Idealnya, kota dirancang untuk memudahkan mobilitas masyarakat, baik dengan transportasi umum maupun berjalan kaki. Hal ini tidak hanya mengurangi ketergantungan pada kendaraan pribadi, tetapi juga menciptakan lingkungan yang lebih nyaman dan efisien bagi semua orang.
Kendaraan Pribadi yang Nyaman dan Berjutaan

Beralihnya masyarakat dari transportasi umum ke kendaraan pribadi juga dipengaruhi oleh minimnya perkembangan dan perawatan angkutan umum. Di Bandung, misalnya, selama 20 tahun terakhir, tidak ada moda transportasi baru yang berdampak signifikan terhadap mobilitas masyarakat. Akibatnya, kualitas angkutan umum semakin memburuk dan masyarakat secara bertahap beralih ke kendaraan pribadi.
Tentu sangat mudah menyalahkan masyarakat yang memutuskan untuk tidak memakai transportasi umum sebagai biang keroknya kemacetan di kota. Namun, siapa yang bisa bertahan menghadapi kualitas transportasi umum yang semakin menurun? Jika memiliki pilihan, tentu orang-orang akan memilih kendaraan pribadi yang lebih nyaman dan aman meski harus mengeluarkan biaya lebih.
Keputusan masyarakat untuk membeli dan memakai kendaraan pribadi juga tidak terlepas oleh minimnya kebijakan pemerintah yang mendukung transportasi umum. Sementara itu, industri otomotif terus memasarkan produk mereka secara agresif, menawarkan promo menarik yang sulit diabaikan. Akhirnya, masyarakat yang mampu membeli kendaraan pribadi pun berpindah, meninggalkan transportasi umum yang semakin terpinggirkan.
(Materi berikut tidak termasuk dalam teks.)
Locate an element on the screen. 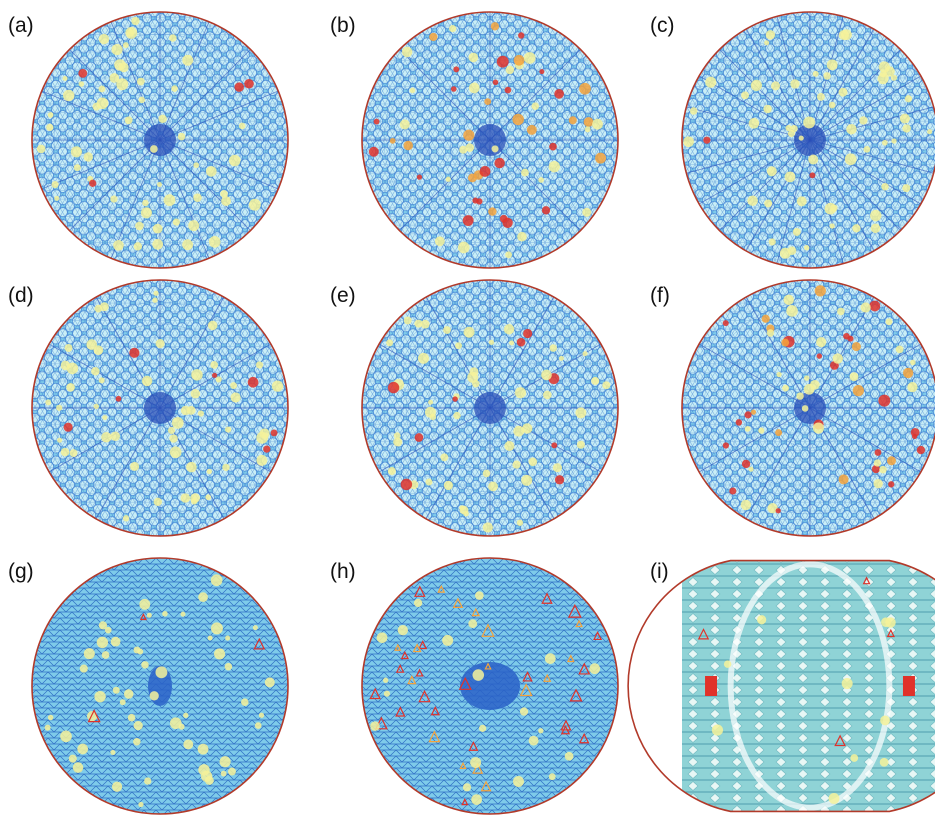 The height and width of the screenshot is (823, 935). panel-label: (b) is located at coordinates (343, 26).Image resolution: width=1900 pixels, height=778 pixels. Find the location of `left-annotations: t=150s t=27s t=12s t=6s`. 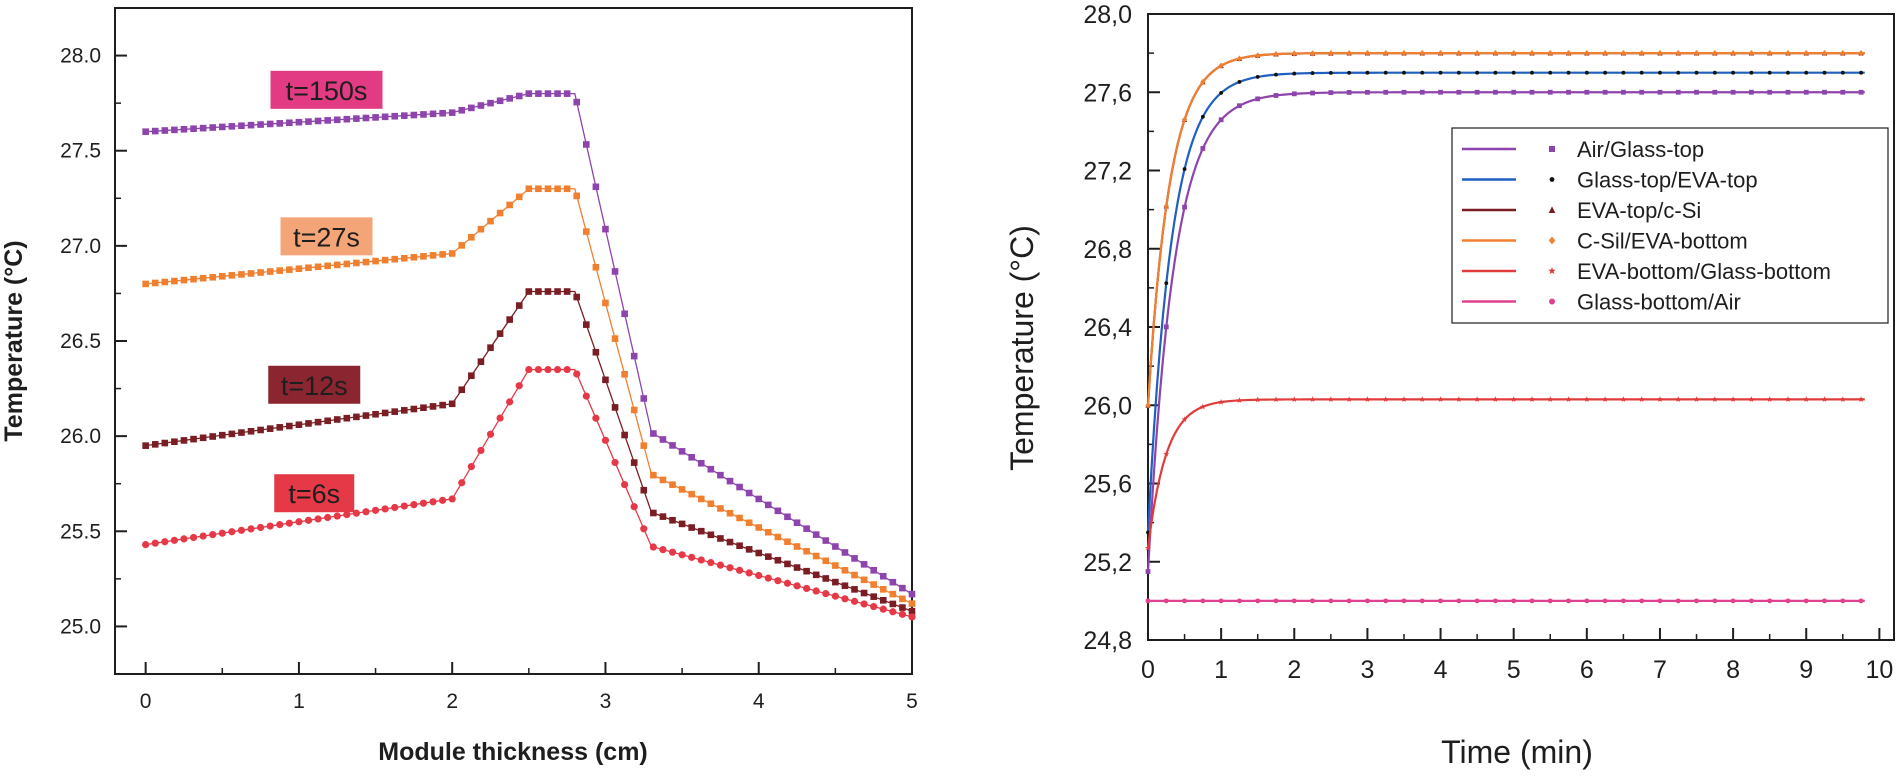

left-annotations: t=150s t=27s t=12s t=6s is located at coordinates (326, 292).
Harapan untuk Masa Depan Transportasi Umum
Sejujurnya, aku tidak punya banyak harapan untuk transportasi umum ke depannya. Namun, aku tetap berharap akan ada perubahan yang signifikan. Kehadiran moda transportasi baru saja tidak cukup; integrasi dengan infrastruktur kota yang memadai juga diperlukan agar transportasi umum dapat diakses oleh semua kalangan masyarakat.
Pemkot Bandung telah merencanakan beberapa proyek transportasi baru, dan semoga ini menjadi awal yang baik untuk membangun sistem transportasi yang lebih inklusif. Meski ekspektasiku rendah, aku berharap dapat segera dikejutkan oleh kebijakan yang pro pengguna transportasi umum. Mungkin suatu saat aku bisa menulis artikel positif tentang kemajuan transportasi di kotaku. Semoga saja, ya.